J'en viens à un point essentiel de votre question qui tient à la judiciarisation du maintien de l'ordre. Beaucoup de discours, encore maintenant, portent sur la justice rapide. Il s'avère que je travaille sur l'institution judiciaire depuis un grand nombre d'années. La notion de justice rapide mériterait d'être approfondie dans la mesure où l'on s'aperçoit que la comparution immédiate ne permet pas un travail de justice de qualité, du point de vue tant des auteurs que des victimes. J'insiste sur les victimes qui en sont très insatisfaites. Je reprends votre exemple du bijoutier dont la vitrine a été brisée et qui constate que les personnes interpellées passent en comparution immédiate. Surtout si elle est blessée, cette personne n'ira pas témoigner à l'audience et pensera que ses droits de victime n'ont pas été respectés.

Instaurer des procédures de justice rapide ne résoudra pas la question des manifestations ; au contraire, juger nécessite de prendre son temps et d'analyser les faits. Quand il y a des fumigènes, du bruit, etc., on voit bien que les images vidéo ne suffisent pas. Un travail de la justice qui passerait par des interpellations sur le long terme de personnes qui ont été reconnues, identifiées sur la base de témoignages, évidemment, est nécessaire. Que l'institution judiciaire sanctionne, certes, mais ce travail ne peut intervenir en réaction immédiate. Au surplus, la participation de la justice à l'écriture de certaines circulaires qui interviennent en amont des manifestations pose question, tant du point de vue du droit et de la justice que du point de vue de l'opérationnalité. Est-ce répondre à l'efficacité que de demander d'interpeller ou de contrôler les personnes qui portent des lunettes de piscine ? La question de l'efficacité nous préoccupe aussi.

Ce n'est donc pas par une justice rapide mais, au contraire, par une justice qui prendra le temps d'analyser, de prendre des décisions, que nous pourrons éventuellement apporter quelque chose, d'autant que la justice, dans le temps immédiat, sera toujours en décalage. On a inventé le traitement en temps réel dans les années 90, mais il est toujours en décalage parce qu'aucun magistrat n'est sur place pour condamner à l'instant T.
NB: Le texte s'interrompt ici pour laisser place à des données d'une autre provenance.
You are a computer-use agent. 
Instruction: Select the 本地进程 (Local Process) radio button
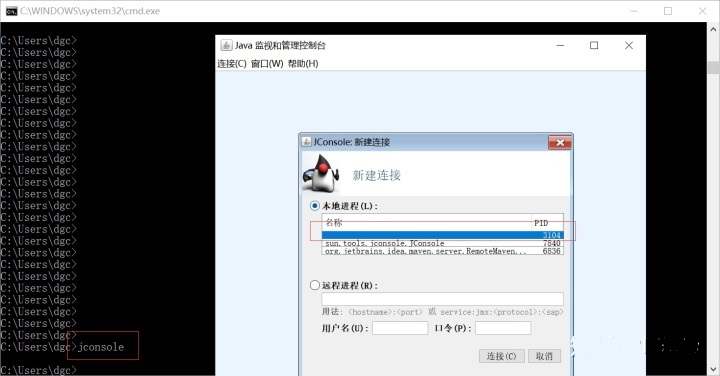coord(315,206)
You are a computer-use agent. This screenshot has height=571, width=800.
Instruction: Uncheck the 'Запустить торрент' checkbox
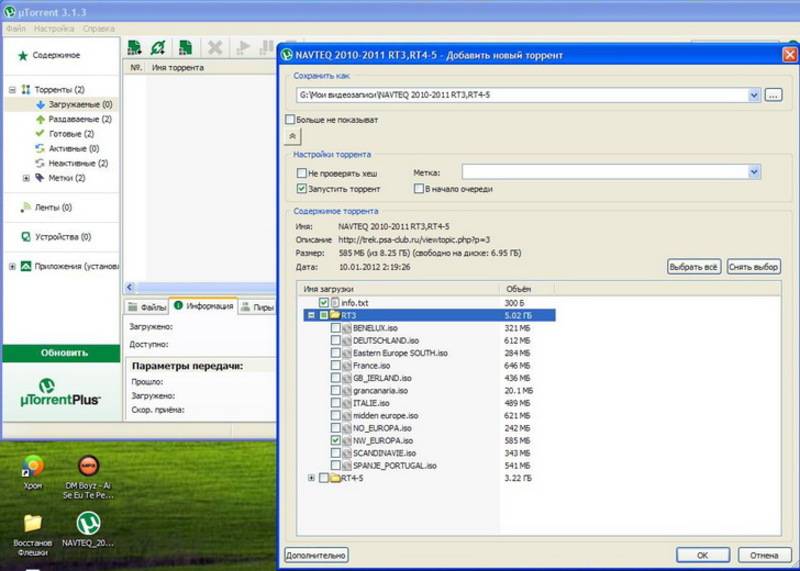(x=302, y=188)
Sur le code de déontologie, je me ferai l'écho de questionnements des professionnels : jusqu'où peut-on aller quand un supérieur hiérarchique demande, par exemple, de charger une foule qui semble, du point de vue des professionnels policiers, plutôt calme ? La question s'est posée très concrètement. Nous avons reçu à ce sujet des témoignages de gendarmes, mais également de policiers – qui, sans doute, ont plus de difficultés à l'exprimer. On retrouve cette préoccupation chez des responsables policiers et gendarmes. Peut‑on refuser d'obéir à un préfet ou à un supérieur hiérarchique, non pas parce que tel ou tel aurait des velléités d'anarchisme ou ne respecterait pas les règlements de l'institution mais parce que, pour différentes raisons – panique, volonté de faire plaisir au politique ou déconnexion du terrain – il peut arriver qu'un responsable hiérarchique se trompe ?

Il faut indiquer aux policiers où se situent les limites et énoncer des règles – telle est la fonction d'un code de déontologie –, expliquer jusqu'à quel point il faut à tout prix obéir à sa hiérarchie. Placé dans une zone grise, le sujet mérite une discussion avec la hiérarchie, nécessite de demander la confirmation de l'ordre, une supervision, un contrôle, etc. Il peut arriver que la ligne rouge soit dépassée. Dans cette hypothèse, quand bien même la hiérarchie ordonnerait de faire ceci ou cela, les professionnels pourraient refuser parce que les chefs aussi peuvent se tromper. Telle est la question qu'il convient de poser si on veut parler de déontologie. Pour les policiers qui ne respectent ni les règles ni l'autorité, des règles administratives existent qui permettent de les sanctionner – et ils le sont de manière assez dure. Mais avoir le droit de refuser un ordre au nom de principes supérieurs me paraît essentiel.